D’entrée de jeu, on place «syndicalisme révolutionnaire» comme synonyme pour «anarcho-syndicalisme». Cet amalgame contribue à masquer les conflits qui ont existés entre syndicalistes révolutionnaires et anarcho-syndicalistes, particulièrement en Argentine et en France (c’est une autre histoire). Malgré cela, s’en suit les prises de positions typiquement anarcho-syndicalistes: lutte contre les partis et le parlementarisme ainsi que l’abolition du salariat, de l’État (même socialiste) et du capitalisme par l’action révolutionnaire de la classe ouvrière organisée en syndicats. «Ces syndicats doivent être des fédérations libres de con­seils ouvriers autonomes et bien organisés, regroupés en confédérations chargées d’administrer une société autogérée à tous les niveaux.» À noter aussi qu’on y rejette la signature de conventions collectives à la faveur de l’action directe: «Pas de marchandage avec les patrons, pas de conventions signées.

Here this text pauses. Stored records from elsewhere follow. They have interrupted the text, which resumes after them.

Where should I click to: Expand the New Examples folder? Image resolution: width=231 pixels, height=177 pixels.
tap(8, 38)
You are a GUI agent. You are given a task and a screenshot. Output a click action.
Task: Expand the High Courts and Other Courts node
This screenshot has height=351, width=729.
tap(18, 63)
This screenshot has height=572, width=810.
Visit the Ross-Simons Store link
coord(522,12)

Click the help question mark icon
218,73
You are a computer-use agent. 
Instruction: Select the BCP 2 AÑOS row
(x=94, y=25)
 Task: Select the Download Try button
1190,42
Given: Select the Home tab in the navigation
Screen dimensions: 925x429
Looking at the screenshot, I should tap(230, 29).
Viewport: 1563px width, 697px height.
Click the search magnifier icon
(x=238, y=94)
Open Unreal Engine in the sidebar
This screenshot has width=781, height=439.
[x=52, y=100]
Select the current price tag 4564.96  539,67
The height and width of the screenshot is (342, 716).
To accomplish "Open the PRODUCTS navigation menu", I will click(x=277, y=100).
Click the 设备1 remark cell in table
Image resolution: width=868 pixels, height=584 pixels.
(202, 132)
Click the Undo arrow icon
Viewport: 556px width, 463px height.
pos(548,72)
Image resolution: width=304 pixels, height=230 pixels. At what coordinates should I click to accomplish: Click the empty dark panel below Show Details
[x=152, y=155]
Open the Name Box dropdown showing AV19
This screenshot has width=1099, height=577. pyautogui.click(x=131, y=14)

L’amélioration des conditions de travail sont le résultat des grèves, boycotts ou sabotages. Comme les conditions de vie peuvent se détériorer à tout moment: finies les interminables procédures de griefs…» Le texte se termine avec une volonté de révolution sociale: «L’action directe la plus importante est la grève générale et expropriatrice (proposée d’ailleurs en premier lieu par les anarchistes). Elle a lieu lorsque la majorité des travailleurs (euses) d’une région décident d’y participer. C’est en fait une révolution sociale car le contrôle économique passe alors chez les ouvriers (ères).»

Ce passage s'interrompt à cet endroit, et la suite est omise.